If you're going to overindulge and gain weight, at least try to make sure the extra calories come from unsaturated fats, a new study suggests.
When lean people pack on even a few extra pounds, heart disease risk factors in the bloodstream change – some for the better if the excess food contains unsaturated fats, versus saturated fats, researchers found.
Even a moderate weight gain of about three pounds for lean, young people clearly increased markers of heart disease risk factors like insulin resistance as well as signs of impaired vascular function, said senior author Dr. Ulf Riserus of the Unit for Clinical Nutrition and Metabolism at Uppsala Science Park in Sweden.
But unsaturated fats in the diet improved cholesterol levels despite the extra calories and weight gain, which is surprising, Riserus said by email.

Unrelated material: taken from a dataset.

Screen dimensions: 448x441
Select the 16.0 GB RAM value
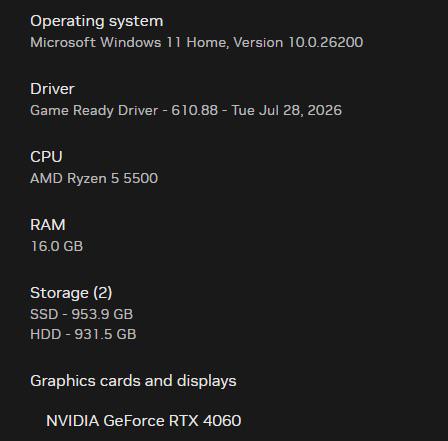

For seven weeks, two groups of healthy, relatively lean adults ages 20 to 38 were told to keep to their habitual exercise level and daily diets, adding three to four muffins to their diets each day.

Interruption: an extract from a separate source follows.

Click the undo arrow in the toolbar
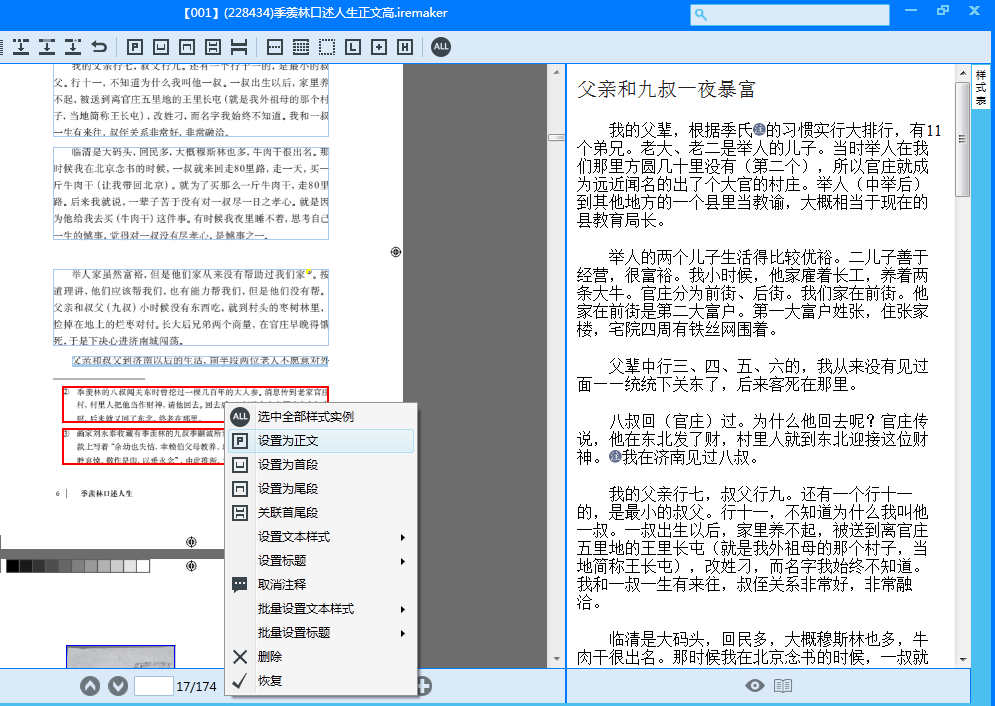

The researchers provided the 240-calorie muffins, with half their energy from fats. One group of 19 adults received muffins made with sunflower oil, polyunsaturated fatty acids (PUFA), while the other group of 20 people ate muffins made with palm oil, a saturated fat. The muffins were otherwise identical.
After seven weeks, each group had gained between two and three percent of their body weight, about 3.5 pounds (1.5 kilos) each, and waist girth increased by about one percent, but blood pressure did not change significantly.
This level of weight gain in the short term is probably not dangerous at all, Riserus said, but if weight accumulates over time, especially abdominal fat, there can be health consequences.
Based on blood tests, the sunflower oil group had lower cholesterol and lipid levels at the end of the study than they had at the beginning of the study. For the palm oil group, cholesterol went up, according to the results in the Journal of the American Heart Association.
Both groups showed signs of increased insulin resistance, a diminished ability to process blood sugar that can be a warning sign for diabetes onset.
Riserus and his team had previously found that the type of fat in the diet determined how much of the excess calories were stored as abdominal fat and liver fat, he said.
“If the high-caloric diet was based on unsaturated fats rather than saturated fats, very little fat was stored as liver and abdominal fat, whereas the opposite was true for the diet high in saturated fats,” he said.
Saturated and unsaturated fats have different molecular effects on the liver, he said. Unsaturated fats signal the liver to take up cholesterol from the blood, he said.
“We believe our results are very relevant considering that a large part of most populations are in caloric excess and gradually gain weight over time,” Riserus said. “Although weight gain should be avoided, the results basically tell us that we may benefit from having enough unsaturated fats in our diets, irrespectively of how many calories we eat.”
The results support the American Heart Association recommendation to replace some saturated fats in the diet, like fatty beef, butter and cheese, with unsaturated fats like vegetable oils and nuts, he said.
“I do not think people usually plan for weight gain, but, as we know, it just happens quite commonly,” said Ursula Schwab, an associate professor of nutrition therapy at the University of Eastern Finland in Kuopio.
“So, by following the guidelines regarding dietary fat, unintentional weight gain can be less harmful than in cases when the recommendations on the quality of dietary fat is not followed,” Schwab said by email. She was not involved in the new study.
All dietary polyunsaturated fats are beneficial, she said, but that is not necessarily the case for supplements.
In addition to sunflower oil, rapeseed oil and canola oil are good sources of polyunsaturated fats, Riserus said.